终于他发现了一扇没有关的门,轻轻地跌了进去倒在地上,一抬头,自己的面前是一具汩汩冒血的尸体,眼珠子凸着,硝烟味道未尚未散去。转身看去,李羌坐在床头抽烟,肩膀的纹身因为汗而光泽着,身上的男孩拼力地骑,发出阵阵娇声。李羌直直地盯他,眉间有煞气,朦胧夜色里伊吾看清他左眼内角旁一颗痣,显得狠厉。伊吾的大脑冷却了,他慢慢地爬起来,“对不起……我进错房间了。”
李羌没回话,却紧紧注视着他,他摩挲着那个男孩的脖子,忽然用力掐住,把男孩的惊叫握在手里,窒息的安静里肌肉紧绷起来,眉头紧锁。
伊吾站在那里被定住了,他知道他在射精。等到李羌射完了,才松开手,那男孩倒在床边剧烈地咳嗽,伊吾喉头一紧,幻觉自己残留着被窒息的触觉。
李羌表情舒展起来,扯过浴袍披上,下床走到伊吾面前,低头戏谑地问:“在等什么?”
“惩罚。”伊吾说,他来的路上是真的需要,现在不确定了。
李羌向他身下瞥了一眼,检查一款送上门的玩具,笑道:“对你恐怕是奖励,没这种好事。”
伊吾的呼吸剧烈起来,“不是的,我只是想——”
李羌拉下脸来:“滚回去睡觉,你母亲怎么生出你这种不知廉耻的东西?”
伊吾愣住了,他后撤半步,“你认识我的母亲吗?”他张开自己的手掌,过敏的红斑又胀着爬上皮肤。
医院是柔和的蓝与白。阳光照亮半边房间,另一半阴影也是明媚的。
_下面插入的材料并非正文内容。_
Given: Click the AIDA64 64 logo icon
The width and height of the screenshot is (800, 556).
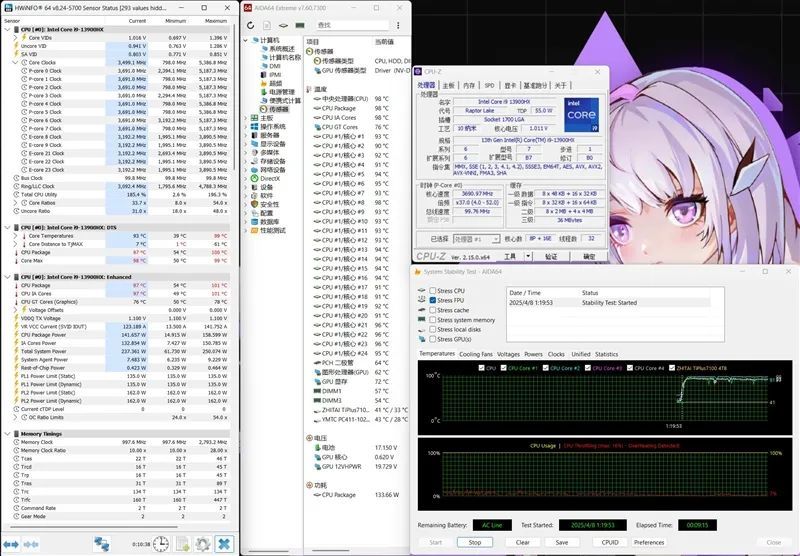Looking at the screenshot, I should (248, 8).
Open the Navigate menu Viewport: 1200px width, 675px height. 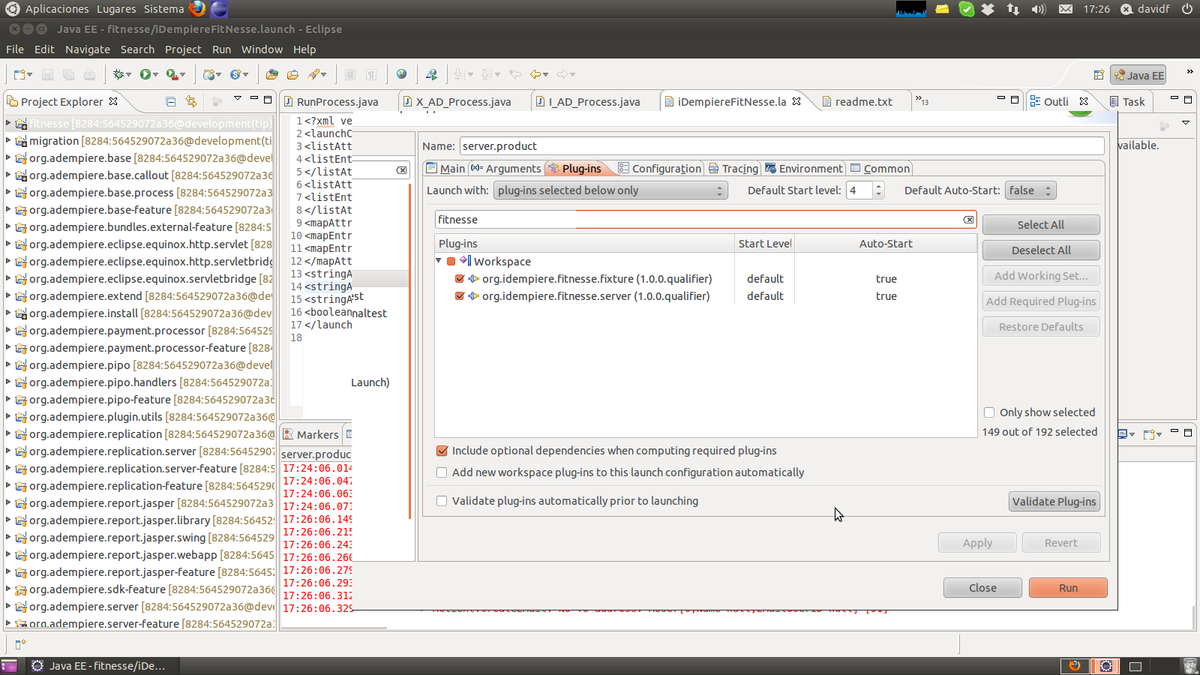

李羌用背驮着倾斜的阴影,躬身坐在病床边,捧着一框相片。亚麻休闲衬衫和直筒裤,踩马丁靴,被阳光烘得柔和。伊吾躺在那里一动不动,目光移过去,在阳光刺眼的折射中,他看出那是一张合影。年轻的母亲,年轻的李羌。他的母亲十七岁就和弗兰克结婚,生育了两个孩子,同时抚养弗兰克前妻留下的三个,在伊吾十岁时病逝。其余四个孩子全部在屠杀中死去了,而罪魁祸首正轻抚照片中母亲手上的婚戒。
伊吾问:“我是你的孩子吗?”
“你希望是么?”李羌反问。
伊吾的目光挪走了,去看窗外灼目的阳光。
“你很像你的母亲。眼睛也是,嘴唇也是,天天过敏也是。可惜这些不适合长在男孩子身上。”李羌评论。
“我可以成为女孩子,也可以更像男孩子。”伊吾缓缓地说。
李羌从后腰抽出一支手枪,指向伊吾。
伊吾望向他,睁大了眼睛,呼吸都浅起来,短促地说:“别杀我。”
李羌手指一转,让枪柄朝他,道:“给你的。明天开始去射击场训练,在这个家里,死不死不完全由我说了算。”伊吾接过去,李羌拍了拍他的肩膀:“向上帝和撒旦祷告吧。”起身走了。在出门前又回头:“对了,叫我‘父亲’。”
伊吾突然掀开被子跳下病床,追上去,拉住他的手,喊:“父亲。”李羌回头,伊吾弯下腰捧着他的手亲吻,掉下眼泪,“我想要爱您。”